The Pharmacokinetics of the CYP3A Substrate Midazolam in Morbidly Obese Patients Before and One Year After Bariatric Surgery

Abstract

Purpose: Bariatric surgery is nowadays commonly applied as treatment for morbid obesity (BMI > 40 kg/m(2)). As information about the effects of this procedure on a drug's pharmacokinetics is limited, we aimed to evaluate the pharmacokinetics of CYP3A probe substrate midazolam after oral and intravenous administration in a cohort of morbidly obese patients that was studied before and 1 year post bariatric surgery.

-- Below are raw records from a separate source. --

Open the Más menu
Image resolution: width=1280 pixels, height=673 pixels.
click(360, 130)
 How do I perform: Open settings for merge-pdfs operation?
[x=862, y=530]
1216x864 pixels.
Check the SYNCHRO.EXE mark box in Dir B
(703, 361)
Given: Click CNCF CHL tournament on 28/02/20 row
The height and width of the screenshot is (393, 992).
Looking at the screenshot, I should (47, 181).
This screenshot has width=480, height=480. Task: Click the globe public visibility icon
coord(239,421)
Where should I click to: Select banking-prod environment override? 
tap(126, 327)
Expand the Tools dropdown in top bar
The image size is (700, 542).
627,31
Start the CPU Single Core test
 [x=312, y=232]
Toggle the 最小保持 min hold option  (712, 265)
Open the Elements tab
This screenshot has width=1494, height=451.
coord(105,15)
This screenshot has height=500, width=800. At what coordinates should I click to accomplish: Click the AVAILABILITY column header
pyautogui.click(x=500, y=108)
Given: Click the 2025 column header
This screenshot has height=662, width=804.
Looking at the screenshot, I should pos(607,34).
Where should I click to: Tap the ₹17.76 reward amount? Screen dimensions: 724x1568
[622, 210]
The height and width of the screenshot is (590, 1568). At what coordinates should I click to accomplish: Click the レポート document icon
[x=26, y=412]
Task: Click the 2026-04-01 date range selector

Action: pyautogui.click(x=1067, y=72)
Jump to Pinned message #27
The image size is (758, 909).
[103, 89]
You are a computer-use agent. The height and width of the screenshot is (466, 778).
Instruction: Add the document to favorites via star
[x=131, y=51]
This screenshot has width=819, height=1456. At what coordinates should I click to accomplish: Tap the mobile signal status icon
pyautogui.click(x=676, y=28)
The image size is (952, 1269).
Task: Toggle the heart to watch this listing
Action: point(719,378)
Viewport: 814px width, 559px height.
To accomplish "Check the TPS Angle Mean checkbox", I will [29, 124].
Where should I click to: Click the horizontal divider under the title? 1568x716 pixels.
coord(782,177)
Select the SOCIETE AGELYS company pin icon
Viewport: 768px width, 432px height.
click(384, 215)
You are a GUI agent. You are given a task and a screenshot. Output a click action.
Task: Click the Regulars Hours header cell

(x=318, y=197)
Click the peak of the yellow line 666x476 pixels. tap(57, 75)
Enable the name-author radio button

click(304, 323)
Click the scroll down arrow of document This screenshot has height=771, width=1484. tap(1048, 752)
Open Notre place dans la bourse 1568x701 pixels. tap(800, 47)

Methods: Twenty morbidly obese patients (aged 26-58 years) undergoing bariatric surgery participated in the study of which 18 patients returned 1 year after surgery. At both occasions, patients received 7.5 mg oral and 5 mg intravenous midazolam separated by 160 ± 48 min. Per patient and occasion, a mean of 22 blood samples were collected. Midazolam concentrations were analyzed using population pharmacokinetic modeling.

Results: One year after bariatric surgery, systemic clearance of midazolam was higher [0.65 (7%) versus 0.39 (11%) L/min, mean ± RSE (P < 0.01), respectively] and mean oral transit time (MTT) was faster [23 (20%) versus 51 (15%) minutes (P < 0.01)], while oral bioavailability was unchanged (0.54 (9%)). Central and peripheral volumes of distribution were overall lower (P < 0.05).

Conclusions: In this cohort study in morbidly obese patients, systemic clearance was 1.7 times higher 1 year after bariatric surgery, which may potentially result from an increase in hepatic CYP3A activity per unit of liver weight. Although MTT was found to be faster, oral bioavailability remained unchanged, which considering the increased systemic clearance implies an increase in the fraction escaping intestinal first pass metabolism.

Keywords: CYP3A; bariatric surgery; midazolam; pharmacokinetics.

Fig. 1

Midazolam concentration versus time after oral dose profiles upon a 7.5 mg oral midazolam dose and a 5 mg intravenous dose separated by 160 ± 48 min in 20 morbidly obese patients before (black lines) and 1 year after surgery (grey dotted lines). Two patients were unable to participate 1 year after surgery.

Fig. 2

Observed versus individual predicted midazolam concentrations (a), observed versus population predicted midazolam concentrations (b), conditional weighted residuals (CWRES) versus time (c) and population predicted midazolam concentrations (d) of the final model for 20 morbidly obese patients (black dots, occasion 1) of which 18 returned 1 year post surgery for a second study visit (grey dots, occasion 2). The dashed line represents the line of identity (x = y).

Fig. 3

Population mean (black line) and 90% interval (grey area) of midazolam concentrations versus time after a 5 mg intravenous dose (a), a 2.5 mg/h continuous infusion (b) and a 7.5 mg oral dose (c) in morbidly obese patients before bariatric surgery (black solid line) and after bariatric surgery (black dotted line).

Fig. 4

Empirical bayes estimates (black dots) and population mean estimates (black lines) of midazolam clearance (a) and oral bioavailability (b) of the final pharmacokinetic model in 20 morbidly obese patients (black closed dots) and 18 bariatric patients (black open dots) versus body weight (kg). Parameter values found for healthy volunteers studies from the literature were added for comparison (grey dots) (,–40).